The National Archive’s digitisation project, British Governance in the 20th century – Cabinet Papers, 1914-1975, has been grappling with issues of “useful” OCR. It might be stating the obvious, but accurate OCR is as useful as the search results it produces.

War Cabinet paper

If OCRd text consistently misspells particularly relevant key words for retrieving certain documents, than the search results against these key words will not always bring up appropriate documents, and will lack in accuracy.

For the National Archives, it was not enough to establish a range of acceptable OCR performance levels purely from a quantitative point of view, eg OCR performance accuracy should not be below 88%. This is because if the remaining 12% of text that is not accurate includes particularly relevant key words for retrieving a certain document that users are likely to search by, the discovery of that document is impeded or made less likely. Eg, if the word “submarine” is particularly relevant to the subject of a document, and it’s consistently misspelt by the OCR software, the likelihood of discovering that document is less than if another, less relevant, word, had been misspelled. So, even matching an established minimum percentage of performance (eg 88%), does not necessarily mean that search results will be accurate or useful.
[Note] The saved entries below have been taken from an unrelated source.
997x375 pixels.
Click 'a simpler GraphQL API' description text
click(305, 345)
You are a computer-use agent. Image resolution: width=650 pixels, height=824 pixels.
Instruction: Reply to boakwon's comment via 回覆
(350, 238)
The National Archives are also adopting a more qualitative approach to run alongside the quantitative one described above. They are concentrating on identifying the most relevant and frequently misspelt “key” words across all of the OCRd documents. They are then planning to run a global “search and replace” to reinstate the correctly spelt words.

Although this will have marginal effect on the overall accuracy ratings, this will increase the usefulness of OCR to the end user.